This has had a massive impact on what the typical Chinese person, many of whom have a great curiosity about Western culture, eats. Just 25 years ago, the average person ate very much the same things that had kept countless generations of their ancestors in excellent health, leading to the Chinese having one of the highest life expectancies worldwide - providing they were happy to keep quiet about any misgivings they might have over their rulers, which tends to bring one to an abrupt and early end.
However, in the cities at least, it is now common to meet people of all ages who eat in a fast food restaurant regularly. UnNews visited a buger bar in downtown Beijing, where we spoke to Lai Ling, 16, and Jai Wang, 17, who told us they eat hamburgers and fries several times a week. "We know that if we eat these foods, we will become taller and our hair will turn blonde," they say. "McDonalds will make us like Americans, they will lead us into the future."
Regular fast food consumption does, of course, have physiological effects; but it will make you neither taller nor affect the colour of your hair - it'll just make you overweight, which has numerous undesirable consequences for health. As a result, the Chinese government is becoming concerned that an increase in conditions common in Europe and the USA - such as heart disease, lung complaints, back pain and cancer - will cause citizens to take more time off work, decreasing their productivity, and has begun implementing a programme to encourage people to consume more vegetables and salads.
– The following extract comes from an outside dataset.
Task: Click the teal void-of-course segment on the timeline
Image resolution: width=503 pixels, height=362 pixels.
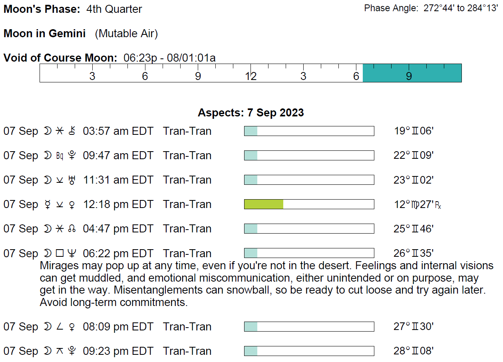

"Of course, it is within our nation's interests to allow limited Western influences amongst our people," says Two Lun Han, spokesman for the governmental Health Ministry, "it is, after all, these influences that have enabled us to emerge as one of the world's most vibrant economies. While we do not seek to prevent people from enjoying food such as hamburgers, so that they retain the work ethic that enables them to purchase such luxuries and results in higher tax payments for the good of China, we are trying to also persuade them that a healthy diet is necessary. As such, it is our aim to increase consumption of vegetables, especially leafy salads which China has in great abundance. We are introducing a policy similar to that in the UK, in which we educate people to the benefits of consuming at least five portions of fruit and vegetables daily."
Vast areas in the ancient country are given over to growing one crop which has long been one of China's most popular products - tobacco. "Tobacco is a green, leafy plant," says Two Lun Han, "everything a salad ingredient should be. Due to this, we encourage people to consume a quarter of a million cigarettes by the end of the year. We will fine those who do not achieve this figure."
UnNews contacted the British Health Ministry to enquire if there were plans to introduce a similar policy in the United Kingdom, which would hopefully involve a price reduction dramatically cutting the current price of over £5 for twenty delicious, nutritious cigarettes, but nobody was available to comment.